Uzi Vishkin, a professor of electrical and computer engineering with an appointment in the University of Maryland Institute for Advanced Computer Studies, has received the 2025 Association for Computing Machinery Symposium on Parallelism in Algorithms and Architectures (SPAA) Parallel Computing Award.
Presented annually, the award recognizes individuals for a singular breakthrough or a career of influential contributions to the SPAA community.
Vishkin is widely regarded as a pioneer in parallel computing. He helped establish the parallel random-access machine (PRAM) algorithmic theory—a foundational model that simplifies the design and analysis of parallel algorithms. He was recognized at the symposium for his formative work-depth think-parallel framework, many fundamental parallel algorithms, the PRAM-on-chip system framework, and its commitment to silicon.
“This is a very special type of recognition,” Vishkin says. “Many of the papers used the language and concepts I introduced, which is deeply satisfying.”
He adds that the award felt especially meaningful because it came from a community he helped shape from its earliest days.
Vishkin delivered a keynote address at the SPAA conference on July 29 in Portland, Oregon, tracing the early foundations of parallel computing and emphasizing the need for future computer systems to be designed with flexibility and “serendipity” in mind—so they can support applications that don’t yet exist, particularly in the era of AI.
“Part of the interesting thing was to share with the younger audience how the things they take for granted today emerged—and why they maybe shouldn’t be taken for granted,” Vishkin says.

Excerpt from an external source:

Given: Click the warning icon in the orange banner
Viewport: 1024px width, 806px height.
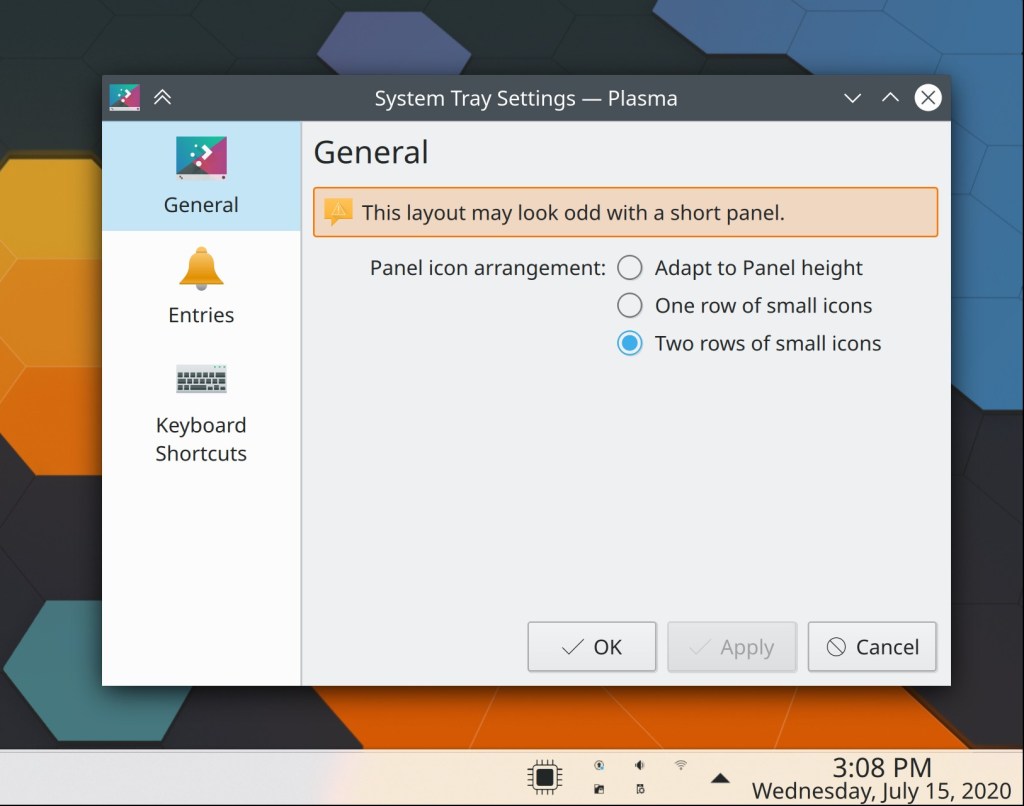Looking at the screenshot, I should pos(339,212).
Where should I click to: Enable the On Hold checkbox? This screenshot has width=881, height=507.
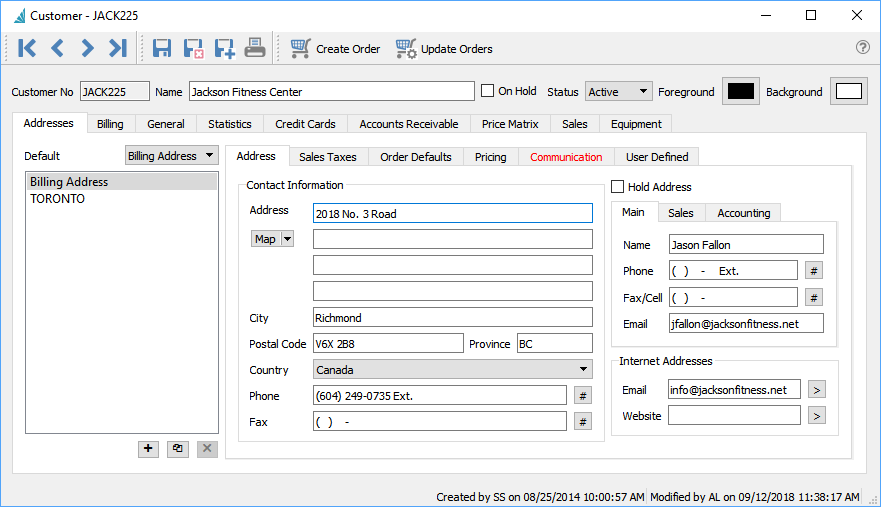[x=488, y=91]
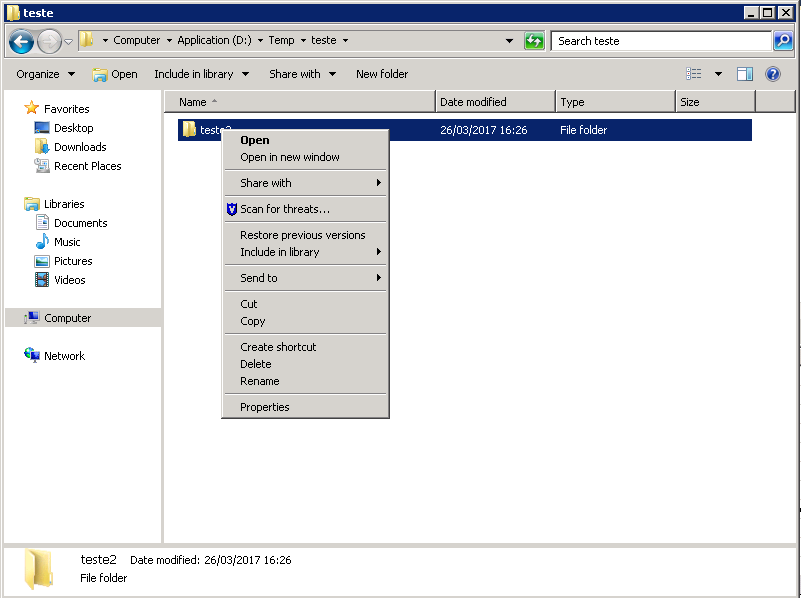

Michael Bender, the John L. Hennessy Chaired Professor of Computer Science at Stony Brook University and SPAA Steering Committee Chair, introduced Vishkin, calling the choice to honor him “one of the easiest decisions to make.”
“Uzi is one of the pioneers of parallel algorithms research,” Bender says. “His seminal contributions played a leading role in shaping what parallel computing means today. Essentially everyone in the conference uses ideas that were developed by Uzi.”
Bender also praised Vishkin’s commitment to important scientific problems “even when it wasn’t popular,” something he tries to emulate in his own research.
Vishkin’s research in parallel computing and parallel computer architecture has earned international recognition. In 1997, he and his team introduced the XMT (Explicit Multi-Threading) desktop supercomputer concept—later known as PRAM-On-Chip—which took a novel approach by using the parallel algorithmic theory to inform both hardware and software design.
By 2007, the XMT prototype featured 64 parallel processors and enabled significantly more accessible and cost-effective programming for software developers.
Vishkin’s 2005 inventions for integrating parallel processing accelerators into the central processing unit (CPU) helped usher in a new area of computer design. The best-known outcome—CPUs coupled with integrated GPUs (iGPUs) has been implemented in more than a billion devices, from desktops to laptops, since the 2010s. Last year, Vishkin was named a Fellow of the National Academy of Inventors.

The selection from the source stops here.